Indeed, the library requires some exported functions from the main binary. This binary is statically linked, so we cannot easily transform it in another library. The easiest way to solve this is to create a minimalistic library exporting the required functions:

$ nm -D level_4.so | grep ' U ' | awk '{print $2}' | grep -v "@" | awk '{print "int " $1 "() {return 0;}"}'
int choices_add() {return 0;}
int choices_dispose() {return 0;}
int create_choices() {return 0;}
int fadein_image() {return 0;}
int fadeout_image() {return 0;}
int get_image() {return 0;}
int window_clear() {return 0;}
int window_frame() {return 0;}
int window_getch() {return 0;}
int window_msg() {return 0;}
int window_prompt() {return 0;}
int window_wait() {return 0;}

We don't care about the prototype of the real functions, we will hook the required calls with QBDI, this library is just here to help the loader!
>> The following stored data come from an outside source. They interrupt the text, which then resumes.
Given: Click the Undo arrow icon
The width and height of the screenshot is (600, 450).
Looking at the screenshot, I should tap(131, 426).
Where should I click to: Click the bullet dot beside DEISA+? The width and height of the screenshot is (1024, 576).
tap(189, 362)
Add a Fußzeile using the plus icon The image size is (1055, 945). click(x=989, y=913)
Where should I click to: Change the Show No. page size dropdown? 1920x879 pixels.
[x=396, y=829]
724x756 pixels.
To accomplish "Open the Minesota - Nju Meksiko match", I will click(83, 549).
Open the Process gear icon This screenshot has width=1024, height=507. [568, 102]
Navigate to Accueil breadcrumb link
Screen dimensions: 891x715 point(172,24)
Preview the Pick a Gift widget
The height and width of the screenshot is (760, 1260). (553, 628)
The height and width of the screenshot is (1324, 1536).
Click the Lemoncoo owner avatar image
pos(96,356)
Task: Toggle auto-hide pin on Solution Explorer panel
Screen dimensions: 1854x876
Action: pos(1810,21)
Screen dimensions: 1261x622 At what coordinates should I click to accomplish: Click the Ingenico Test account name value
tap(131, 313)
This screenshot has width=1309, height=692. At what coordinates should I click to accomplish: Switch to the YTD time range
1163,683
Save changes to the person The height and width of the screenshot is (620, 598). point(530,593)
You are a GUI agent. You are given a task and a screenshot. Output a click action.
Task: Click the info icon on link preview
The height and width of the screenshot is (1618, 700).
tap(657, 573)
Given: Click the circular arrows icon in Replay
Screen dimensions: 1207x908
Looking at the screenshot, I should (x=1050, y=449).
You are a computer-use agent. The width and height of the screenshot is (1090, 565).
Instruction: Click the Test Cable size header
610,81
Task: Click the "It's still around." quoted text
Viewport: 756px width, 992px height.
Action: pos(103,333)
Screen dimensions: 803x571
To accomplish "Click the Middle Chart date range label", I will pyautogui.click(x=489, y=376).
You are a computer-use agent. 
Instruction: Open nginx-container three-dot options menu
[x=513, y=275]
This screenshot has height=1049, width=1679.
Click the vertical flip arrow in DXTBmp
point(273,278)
Just compile this with gcc -shared -fPIC -o fake-jdhack-minimalist.so fake-jdhack-minimalist.c, and then, we can load the targeted library using ctypes:

>>> import ctypes
>>> # we use the constructor to be able to give the RTLD_GLOBAL parameters
>>> # allowing other libraries in the same process to resolve those symbols.
>>> ctypes.CDLL("./fake-jdhack-minimalist.so", mode=ctypes.RTLD_GLOBAL)
<CDLL './fake-jdhack-minimalist.so', handle 55c360edf410 at 0x7fb2de8be660>
>>> ctypes.cdll.LoadLibrary("./level_4.so")
<CDLL './level_4.so', handle 55c360ee01e0 at 0x7fb2de9fbb10>

From there, we have everything needed to call the CTF VM with QBDI. Let's look at a small snippet to count the number of instructions with a fixed input.

First, we already saw it, we need to load both libraries. We take this opportunity to retrieve the base address of each module using pyqbdi.GetCurrentProcessMaps() helper function:

import pyqbdi
import ctypes

def load_lib():
    # the lib is importing various function from the main binary,
    # so we just create a fake lib doing nothing except exporting the symbol, to make the loader happy...
    zefakelib = ctypes.CDLL("./fake-jdhack.so", mode=ctypes.RTLD_GLOBAL)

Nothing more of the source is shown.